Gary Grant, the second of two retired RCMP officers to speak to the board, wasn’t vocally opposed to the budget increase, but said the police should be presenting the public with more details.
“There’s so much that isn’t there, that I don’t know how you can make a proper decision on it,” Grant said.
Tari Ajadi, a member of the board’s Subcommittee to Define Defunding the Police and one of the authors of its final report, told the board it had two paths to choose from:
One’s easier. It’s the status quo for how the board has operated for the past few decades, with little variation. From my perspective, it’s also a dereliction of your duty as commissioners under the Police Act to ensure that community needs and values are reflected in policing priorities, objectives, goals, programs and strategies. It means throwing away any shred of legitimacy that the subcommittee’s process, and this budgetary process might have. The other’s a lot harder. It’s more complex. It requires meaningful community engagement, extensive consultations, a willingness to experiment and be bold. It also requires you to say no to this budgetary request, to put your foot down, and to demand better for the residents of Halifax Regional Municipality.
After the public speakers, the board went in camera for a one-hour session with Kinsella for more details on his requests. Then it took the first path outlined in Ajadi’s speech, the status quo.
Commissioners voted down a motion from Commissioner Harry Critchley (also an author of the defunding report), with an amendment from Coun. Lindell Smith, chair of the board. That motion would’ve kept the dollar figure about the same as last year’s budget while adding the 10 requested civilian employees and two hate crime detectives.
Coun. Becky Kent said she felt she couldn’t deny the chief’s request.
“I’m very, very, very serious and concerned about our staffing issues in relation to the health of our serving members … I can’t ignore it,” Kent said.

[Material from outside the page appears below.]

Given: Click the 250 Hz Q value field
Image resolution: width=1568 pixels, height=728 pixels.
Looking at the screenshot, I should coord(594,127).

“And I’m also very, very serious and cognizant of the work we have to do going forward to bring about change, creating a plan for re-tasking, whatever that might look like.”
Kent, along with Coun. Lisa Blackburn and commissioners Yemi Akindoju and Anthony Thomas, voted against Critchley’s motion and in favour of the full requested budget increase. Commissioner Carole McDougall, vice chair of the board, voted with Critchley and Smith.
The budget is not final after Monday’s vote. On February 23, it goes to Halifax regional council’s budget committee, where there will be another opportunity for public speakers. Council may approve the budget, send it back to the board for revision, or further debate it later in the budget process.
Council will also be asked to consider increasing the budget for the board itself by $100,000. Critchley argued the board needed that increase to be able to hire staff to complete its work independently of the police force. The board’s budget line will also move from the police budget to the chief administrative officer’s.